No one enjoys when things go wrong with their body. No one likes the lack of control they have over certain health issues (well, maybe there’s someone out there who has this fetish, but not me). So the fact I have been experiencing hormone issues totally isn’t cool with me. As I’ve already established, I’m young, just in my twenties, but you wouldn’t know it based on my health.
My particular issue lately is my lack of sex drive. I know I’m far from the only young person who has this problem, but it doesn’t help me to feel any less unnatural or lonely. Just a few years back, I had a sex drive like you wouldn’t believe; I was insatiable. I would engage in sex multiple times a day, and the only thing that would hold me back was the fact I would get sore, and sometimes that didn’t even do it. Now though? I’m fortunate to want to have sex three times a week. Sadly there are even times where I will go a couple weeks without wanting to engage in any sort of sexual play.
Being the over-thinker that I am, I interrogate myself beyond all reason as to why I’m like this. I ask myself if I’m just burned out, if I’m losing attraction to Narcissus, if perhaps I’m just not really a sexual person. However, all these questions are pretty ridiculous and I am without a doubt still very attracted to Narcissus. I find him incredibly physically attractive, as well as mentally stimulating, among other grand things. All these things do not stop my hormones from plummeting however.
I have Hashimoto’s thyroiditis (which is a thyroid condition in case you couldn’t pick that out) and this, of course, causes a lot of problems with my hormones. So when my sex drive drops, I know that it’s not my fault, and there isn’t tons I can do for it, but it still pisses me off to no end. I feel like I am really missing out on my sex life. I feel like I am being cheated of the horniness I should have. I know, there are plenty of worse problems in life to have. I am truly not trying to just be whiny and gather pity for my tiny life problems. This blog is to chronicle our lives, and this is just part of it. I am truly happy about how good our health is overall, and I have endless empathy to those who are worse off.

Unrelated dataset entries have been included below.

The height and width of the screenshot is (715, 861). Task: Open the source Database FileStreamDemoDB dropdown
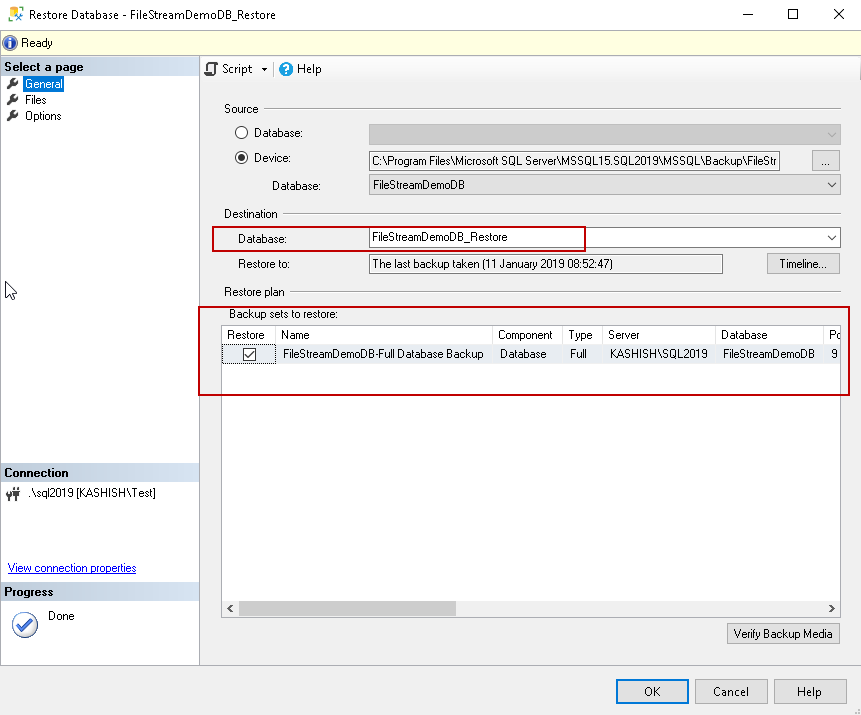pyautogui.click(x=832, y=185)
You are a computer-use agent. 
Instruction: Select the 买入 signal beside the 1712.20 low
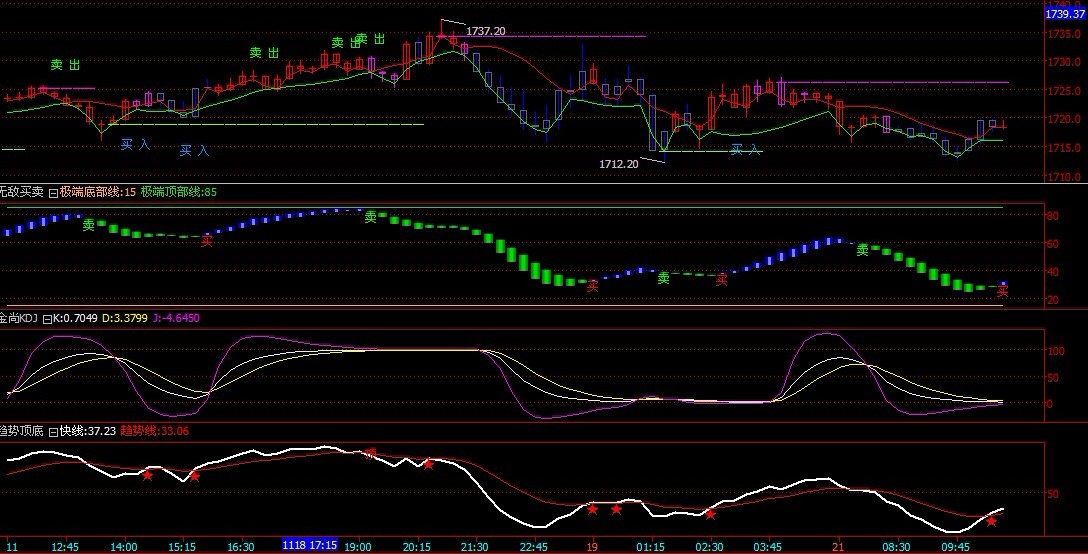pyautogui.click(x=745, y=150)
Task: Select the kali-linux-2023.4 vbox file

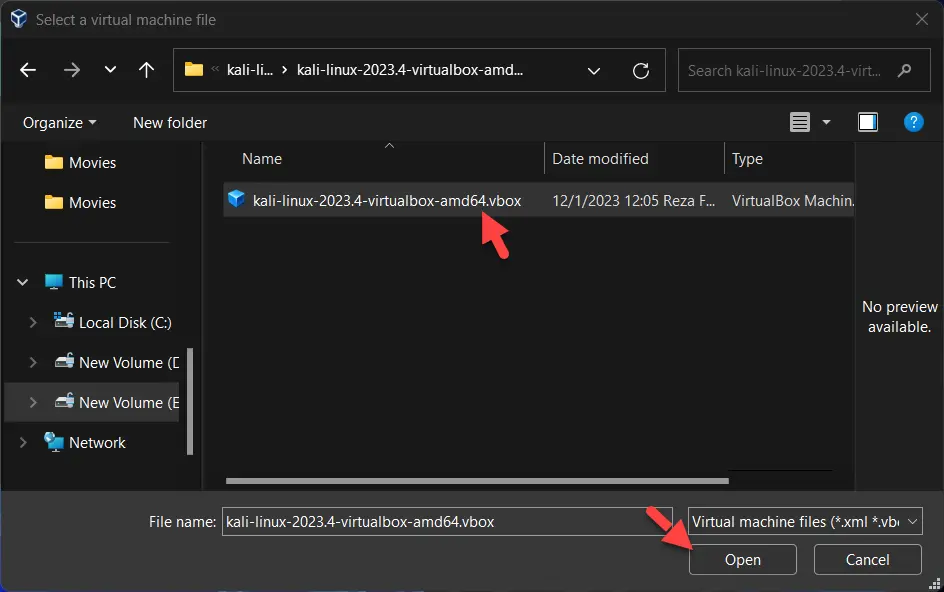Action: 389,200
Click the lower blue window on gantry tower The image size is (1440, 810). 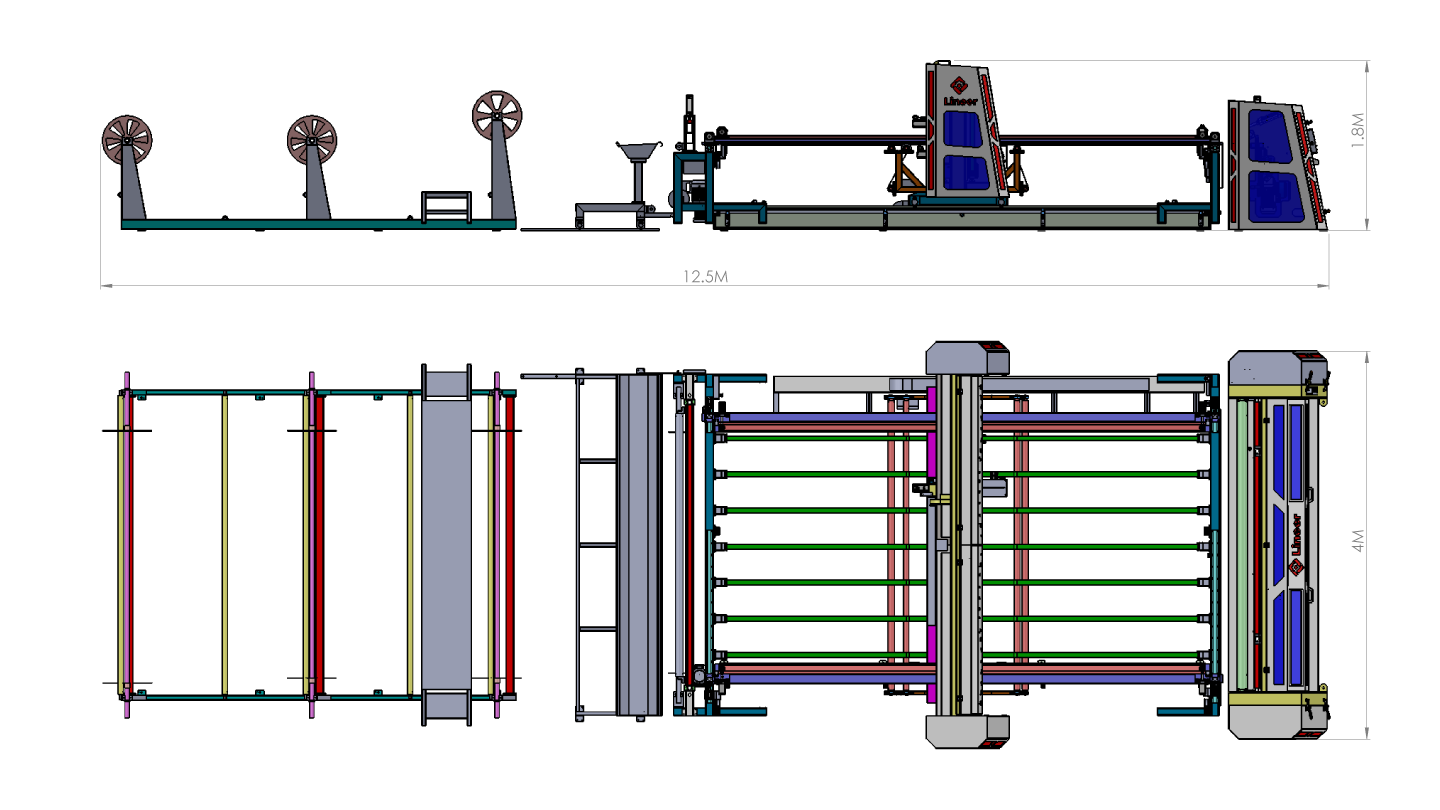[x=967, y=171]
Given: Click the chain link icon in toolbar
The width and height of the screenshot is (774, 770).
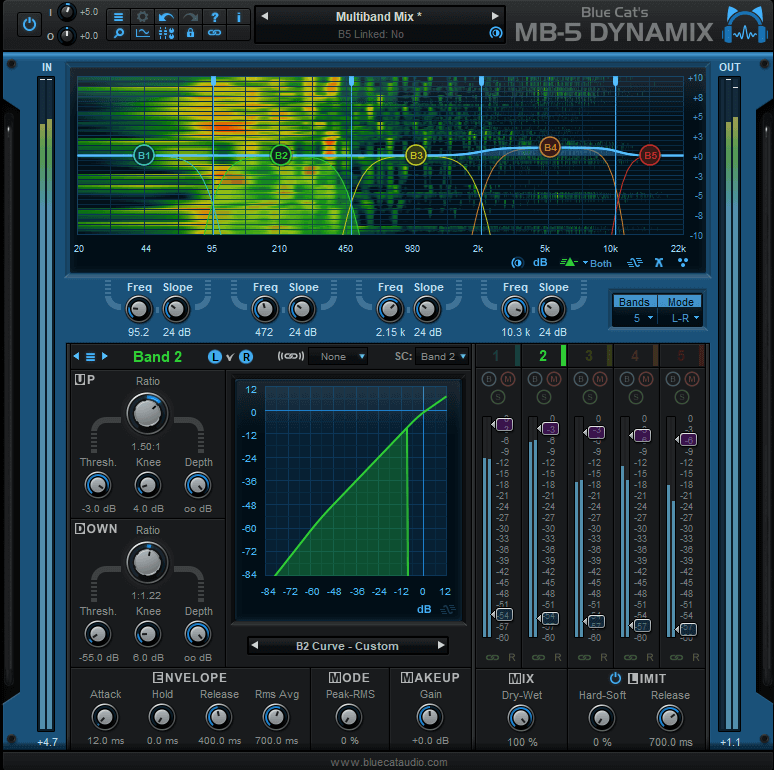Looking at the screenshot, I should 214,33.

All that being said, it still is a minor problem in our lives. One of the worst things about when it happens is that I don’t really care, in that moment. Sure, part of me knows that something is off and that I am not at my healthiest, but another part of me couldn’t give a rat’s ass. I couldn’t be bothered to even look at a sexual picture, or hear some dirty words. I want NOTHING to do with sex when my hormones drop. Inside I know that it’s not a fair way to live, and I experience some guilt, but I know that guilt is a useless emotion in this situation, too. Narcissus never complains, or tries to make me feel bad in these times. He’s sympathetic and he listens to me vent, and he just rides the wave out with me, and for that I am very happy. I know that my low sex drive affects him though. It can take a long time for my desire to come back sometimes, and that is frustrating. Sometimes I have a tiny spark of wanting to fuck, but zero motivation to actually get there. It’s a vicious circle.
As most people know, there’s a lot of pressure to be sexually active. It comes from society, people around you, one’s own self, amongst other things, and even if you know logically that it’s ridiculous and you can be as sexually active as however the fuck you want (or don’t want), sometimes you still feel messed up.
I am doing my best to try and take care of myself, and get even healthier. I know that it’s a long road, but I have patience. All I can hope is that with time, and better lifestyle choices that I can resolve some of these problems.
Side note: I am aware that these things are best taken care of by a doctor. I know that when you have hormone problems that you should talk with your doctor. This is basically just a venting post, not a post asking for medical advice. However, if you have some natural advice regarding Hashimoto’s, feel free to share.